_Aim of the task:_
Answer from the forum post on the ResourceExhaustedError:
(a) Which DeepSpeech version and which TensorFlow version does the poster use?
(b) How much memory was the GPU_0_bfc allocator trying to allocate when it ran out?
(c) What validation loss is logged for Epoch 0?

_Extracted text:_
ResourceExhaustedError after training an epoch + performing dev set evaluation

mathematiguy · February 16, 2019, 11:22pm

Hi there,

I’m running DeepSpeech v0.4.1 on a single machine with 11GB of VRAM, using tensorflow r1.12 as recommended.

When I train the model, I get a ResourceExhaustedError of the type below:

2019-02-16 23:06:33.533108: W tensorflow/core/framework/op_kernel.cc:1273] OP_REQUIRES failed at cwise_ops_common.cc:70 : Resource exhausted: OOM when allocating tensor with shape[40752,2048] and type float on /job:localhost/replica:0/task:0/device:GPU:0 by allocator GPU_0_bfc

But the reason I’m interested in this error is because it seems to happen after the model has completed an epoch, evaluated on the dev set and after it is done a few batches on the following epoch. So my logs look something like this:

...
D Starting batch...
D Finished batch step 13489.
D Sending Job (ID: 6801, worker: 0, epoch: 0, set_name: train)...              
I Training of Epoch 0 - loss: 17.559973
D Computing Job (ID: 6803, worker: 0, epoch: 0, set_name: dev)...
D Starting batch...
D Finished batch step 13489.
100% (6800 of 6800) |####################| Elapsed Time: 1:12:49 Time:  1:12:49
...
D Starting batch...
D Finished batch step 13489.
D Sending Job (ID: 6859, worker: 0, epoch: 0, set_name: dev)...                
I Validation of Epoch 0 - loss: 14.614131
100% (57 of 57) |########################| Elapsed Time: 0:00:08 Time:  0:00:08 
...
D Starting batch...
D Finished batch step 13494.
D Sending Job (ID: 6865, worker: 0, epoch: 1, set_name: train)...              
D Computing Job (ID: 6866, worker: 0, epoch: 1, set_name: train)
...
D Starting batch...
D Finished batch step 13495.
  0% (6 of 6800) |                       | Elapsed Time: 0:00:11 ETA:   4:46:442019-02-16 23:06:33.531305: W tensorflow/core/common_runtime/bfc_allocator.cc:267] Allocator (GPU_0_bfc) ran out of memory trying to allocate 318.38MiB.  Current allocation summary follows.
...
2019-02-16 23:06:33.533108: W tensorflow/core/framework/op_kernel.cc:1273] OP_REQUIRES failed at cwise_ops_common.cc:70 : Resource exhausted: OOM when allocating tensor with shape[40752,2048] and type float on /job:localhost/replica:0/task:0/device:GPU:0 by allocator GPU_0_bfc
D Sending Job (ID: 6866, worker: 0, epoch: 1, set_name: train)...              
D Computing Job (ID: 6867, worker: 0, epoch: 1, set_name: train)...
D Starting batch...
E OOM when allocating tensor with shape[40752,2048] and type float on /job:localhost/replica:0/task:0/device:GPU:0 by allocator GPU_0_bfc

Indeed, if I use the checkpoints to continue the train after the model has crashed, I get in the tensorboard logs that the epoch was valid, and it seems to continue ahead without issue until it crashes again.

This seems like the kind of error that’s specific to my setup, which I don’t expect you guys are experiencing. But it might have a simple solution in DeepSpeech.py. Maybe the gpu memory isn’t being released after each epoch for a reason? I’m not really sure.

_Source material:_
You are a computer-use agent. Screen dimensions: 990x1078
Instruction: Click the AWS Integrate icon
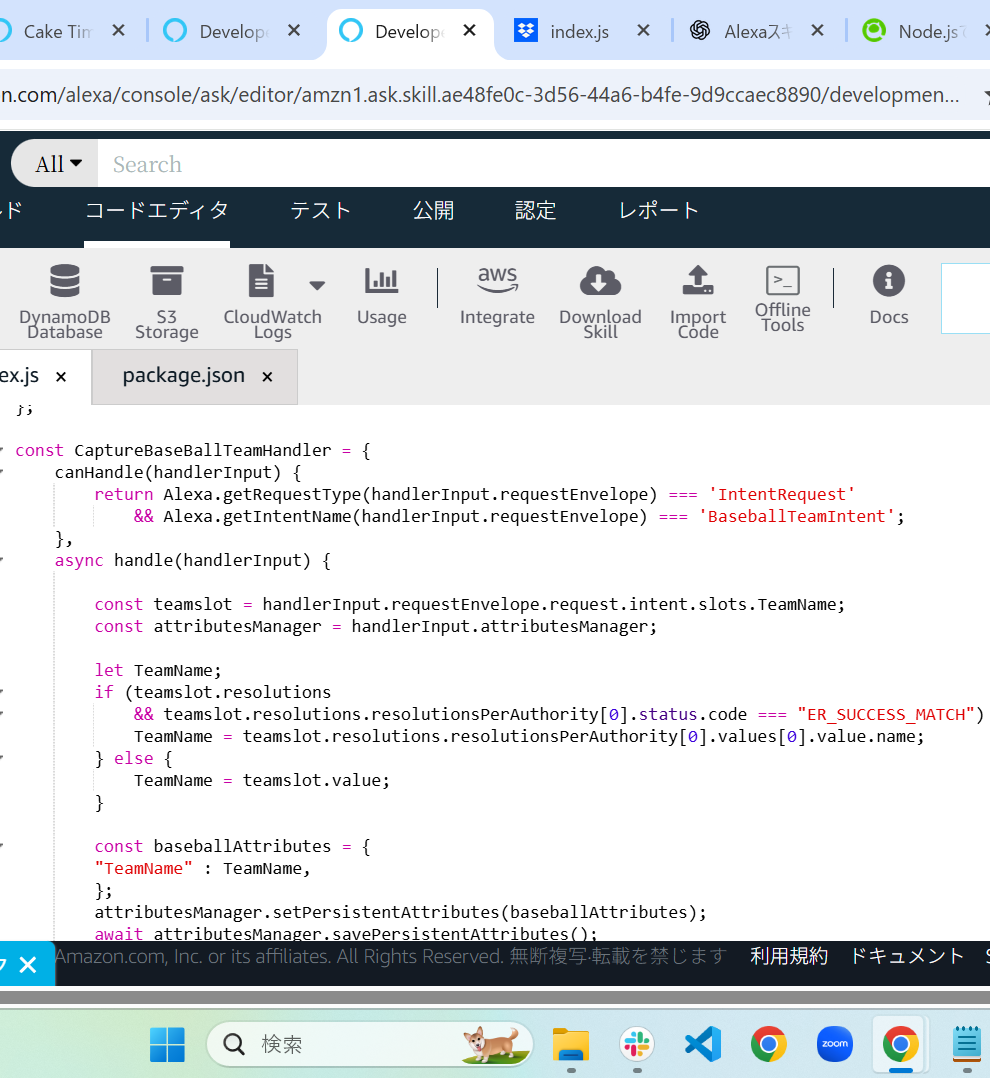click(497, 282)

_Worked answer:_
(a) DeepSpeech v0.4.1 and TensorFlow r1.12.
(b) 318.38MiB.
(c) 14.614131.